Pada saat itu,Bayt al-Hikmah selain sebagai pusat penerjemahan juga dipergunakan sebagai tempat untuk mempelajari sekaligus menyebarkan teologi, kususnya teologi Mua’tazilah, dan filsafat secara umum. Pimpinan lembaga ini, misalnya mengundang sejumlah ilmuan dan sarjana dari berbagai daerah untuk berdebat dan berdiskusi di antara mereka dalam semua lapangan ilmu pengetahuan, khususnya menyangkut tentang agama, teologi dan filsafat serta ilmu-ilmu kealaman.(Charles M. Santnton, Highere Learning in Islam: 75).

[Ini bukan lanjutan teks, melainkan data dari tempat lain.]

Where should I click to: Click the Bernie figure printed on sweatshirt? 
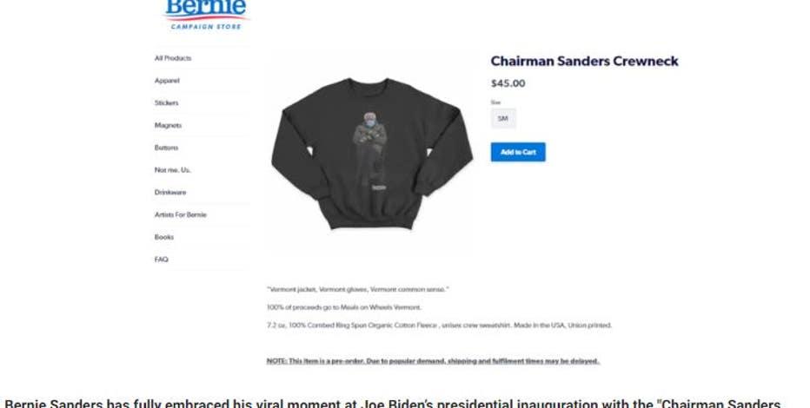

Khalifah al-Mak’mun sendiri sebagai sebagai penganut teologi rasional Mu’tazilah disebut-sebut terlibat secara intens dalam diskusi-diskusi. Al-Ma’mun menguasi berbagai pemikiran dalam filsafat yang menjadi perdebat dalam diskusi-diskusi. Bahkan di antara sedikit khalifah dalam Islam, al-Ma’mun juga menulis beberapa karya terkait masalah-masalah filsafat yang muskil. ((C.A. Qadir, Filsafat dan Ilmu Pengetahuan dalam Islam, 2002: 38)
Dari sekian banyak penerjemah pada masa itu yang paling terbesar dan berjasa adalah Hunain ibn Ishak (Johannitus Onan, sebagaimana ia dikenal di Barat pada abad pertengahan). Hunain bukan saja sebagai seorang penerjemahan yang pandai dan lihai, tetapi ia juga salah seorang di antara dokter-dokter masyhur pada zamanya. Lebih jauh, bagaimana peran tokoh ini dalam proses aktivitas penerjemahan, Nasr memaparkan:
“Dibantu oleh kemanakannya, Hubaisy dan anaknya Ishak, Hunain sering menerjemahkan teks dari bahasa Yunani ke dalam bahasa Syiria dan menyerahkan penerjemahan dari bahasa Syiriah ke bahasa Arab yang dilakukan oleh mahasiswa dan khususnya Hubaisy. Pada waktu itu, ia memeriksa terjemahan akhir dan membandingkannya dengan teks Yunani aslinya. Kadang-kadang ia menerjemahkan langsung dari bahasa Yunani ke dalam bahasa Arab.”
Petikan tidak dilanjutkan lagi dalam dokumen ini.